-
Notifications
You must be signed in to change notification settings - Fork 10
Description
What happened:
My team utilizes the eks-node-monitoring agent to detect bad nodes and uses Karpenters Node Repair feature to replace those nodes. Karpenters Node Repair works by measuring a conditions LastTransitionTime against the preset toleration to determine when to take action.
We have encountered a case where more than one failing DCGM diag tests causes the LastTransitionTime to constantly reset, resulting in the Karpenter toleration to never be met and no repair to occur.

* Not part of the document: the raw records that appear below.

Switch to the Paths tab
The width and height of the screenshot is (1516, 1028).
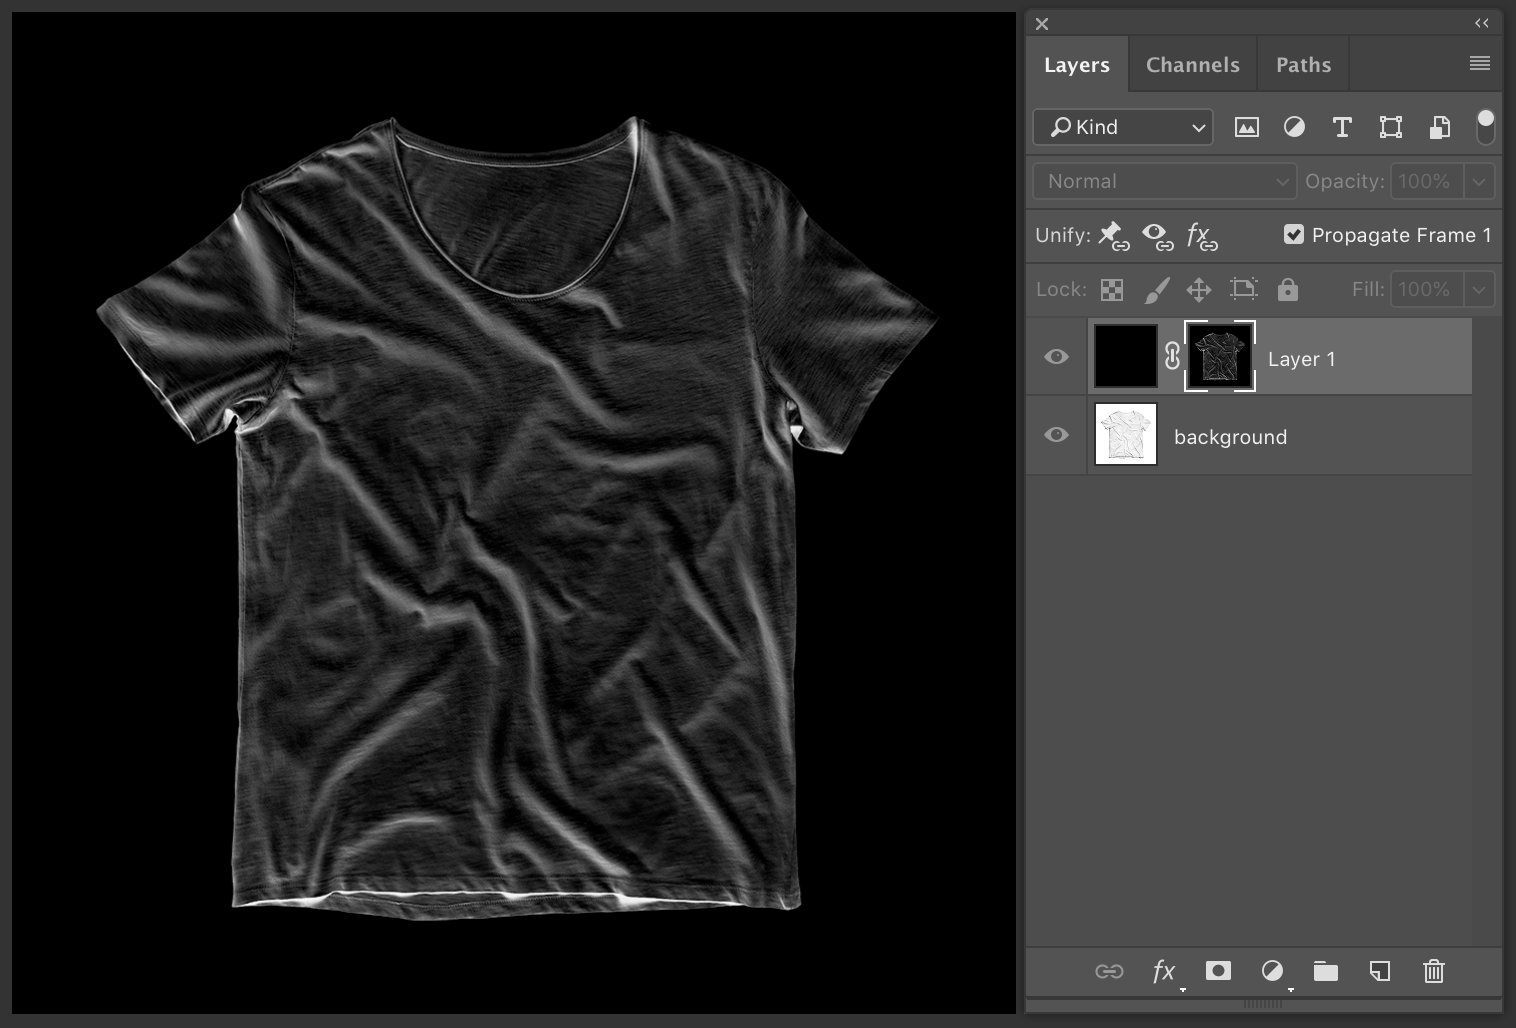pos(1302,63)
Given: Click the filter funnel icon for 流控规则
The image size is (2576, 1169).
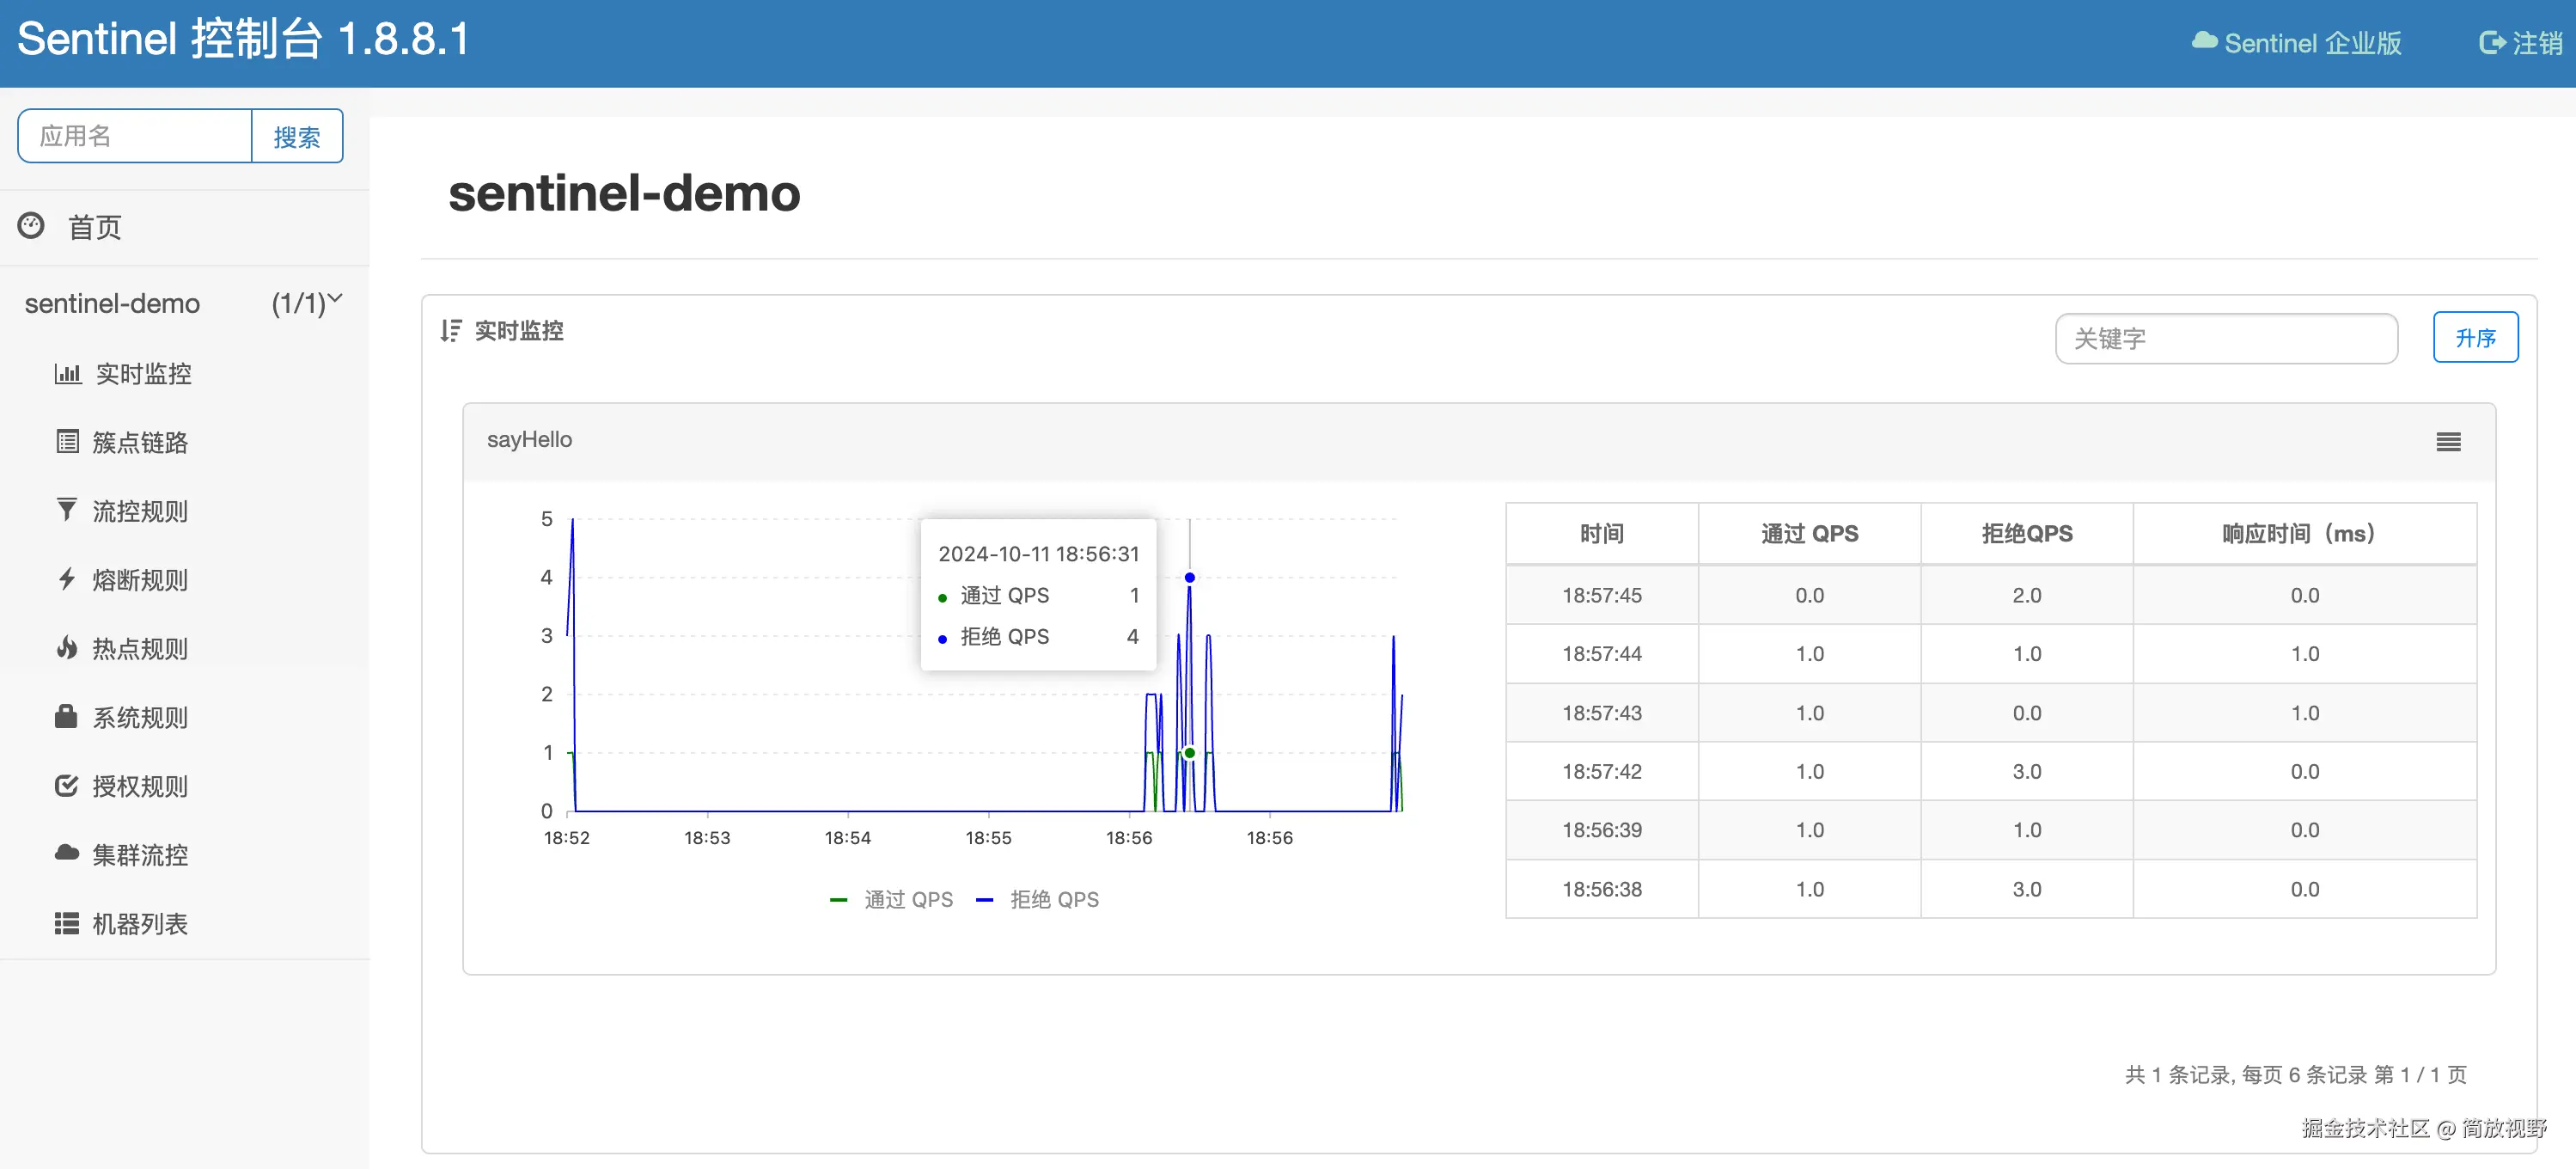Looking at the screenshot, I should (x=66, y=511).
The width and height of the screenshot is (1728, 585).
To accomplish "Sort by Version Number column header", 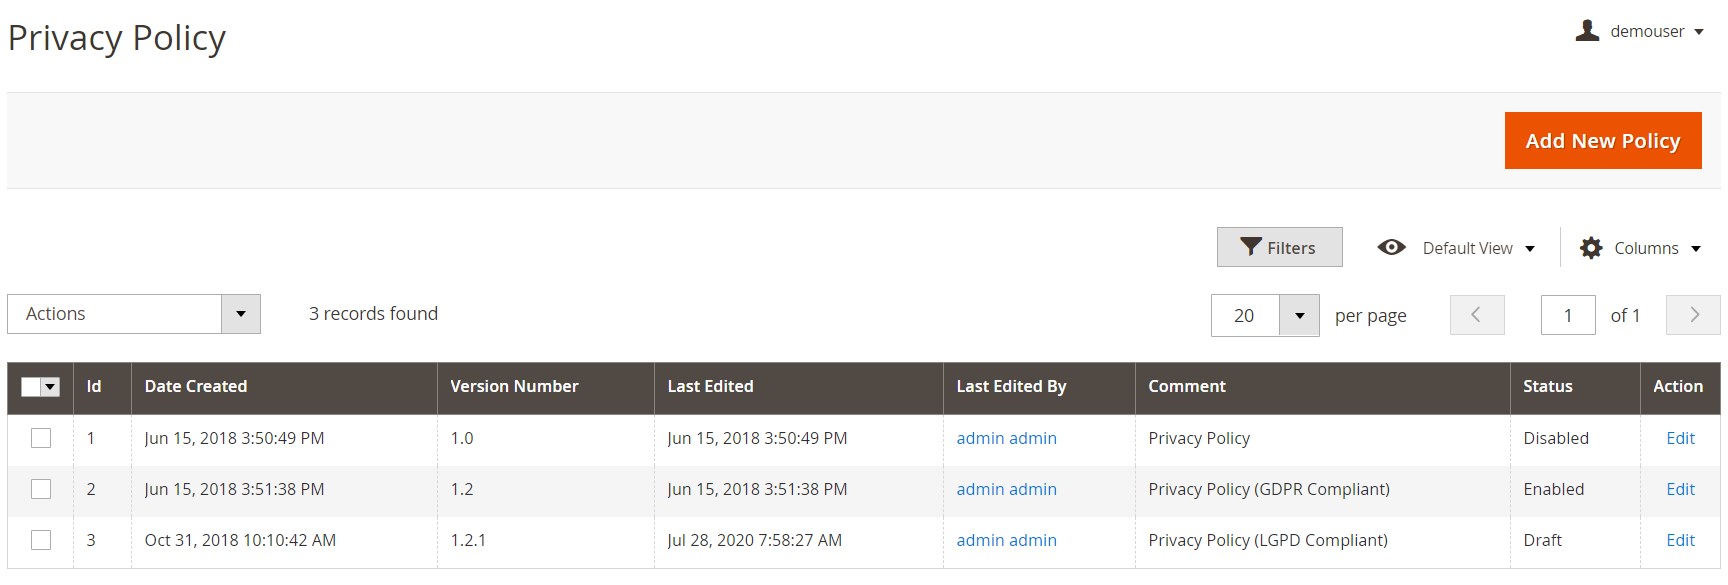I will 514,387.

Example node-monitoring agent logs:
{"level":"info","ts":"2026-01-29xxxx","msg":"sending condition to exporter","condition":{"Reason":"DCGMHealthCode101","Message":"DCGM detected issues in health check system with error code 101","Severity":"Fatal","MinOccurrences":0},"conditionType":"AcceleratedHardwareReady"}
{"level":"info","ts":"2026-01-29xxxx","msg":"sending condition to exporter","condition":{"Reason":"DCGMHealthCode4","Message":"DCGM detected issues in health check system with error code 4","Severity":"Fatal","MinOccurrences":0},"conditionType":"AcceleratedHardwareReady"}
Resulting description of the nodes status conditions:
$ kubectl describe node node_a | grep AcceleratedHardwareReady
AcceleratedHardwareReady False Wed, 28 Jan 2026 23:42:22 +0000 Wed, 28 Jan 2026 23:42:22 +0000 DCGMHealthCode4 DCGM detected issues in health check system with error code 4
$ kubectl describe node node_a | grep AcceleratedHardwareReady
AcceleratedHardwareReady False Wed, 28 Jan 2026 23:47:22 +0000 Wed, 28 Jan 2026 23:47:22 +0000 DCGMHealthCode4 DCGM detected issues in health check system with error code 4
$ kubectl describe node node_a | grep AcceleratedHardwareReady
AcceleratedHardwareReady False Wed, 28 Jan 2026 23:52:22 +0000 Wed, 28 Jan 2026 23:52:22 +0000 DCGMHealthCode4 DCGM detected issues in health check system with error code 4
What you expected to happen:
When the a node is failing a set of accelerated hardware tests, the entire failing set is considered a single condition such that the LastTransitionTime of the node doesnt change as long as all the same tests fail together. This would be much more representative of the timeline of a node's health
Example:
Timestamp_A: Node fails DCGM with error code 101 -> set AcceleratedHardwareReady = False AND set LastTransitionTime = Timestamp_A
Timestamp_B: Node fails DCGM with error code 101 and error code 4 -> set AcceleratedHardwareReady = False AND set LastTransitionTime = Timestamp_B
Timestamp_C: Node still fails DCGM with error code 101 and error code 4 -> set AcceleratedHardwareReady = False. Keep LastTransitionTime = Timestamp_B
Timestamp_D: Node still fails DCGM with error code 101 and error code 4 -> set AcceleratedHardwareReady = False. Keep LastTransitionTime = Timestamp_B
Timestamp_E: Node only fails DCGM with error code 4 -> set AcceleratedHardwareReady = False AND set LastTransitionTime = Timestamp_E
How to reproduce it (as minimally and precisely as possible):
Run node-monitoring agent on a GPU node that fails multiple dcgm diag tests. Observe how LastTransitionTime updates/
Environment:
- AWS Region: us-east-1
- Cluster Kubernetes version: 1.33
- Node Kubernetes version: 1.33
- EKS Node Monitoring Agent version:
v1.5.1-eksbuild.1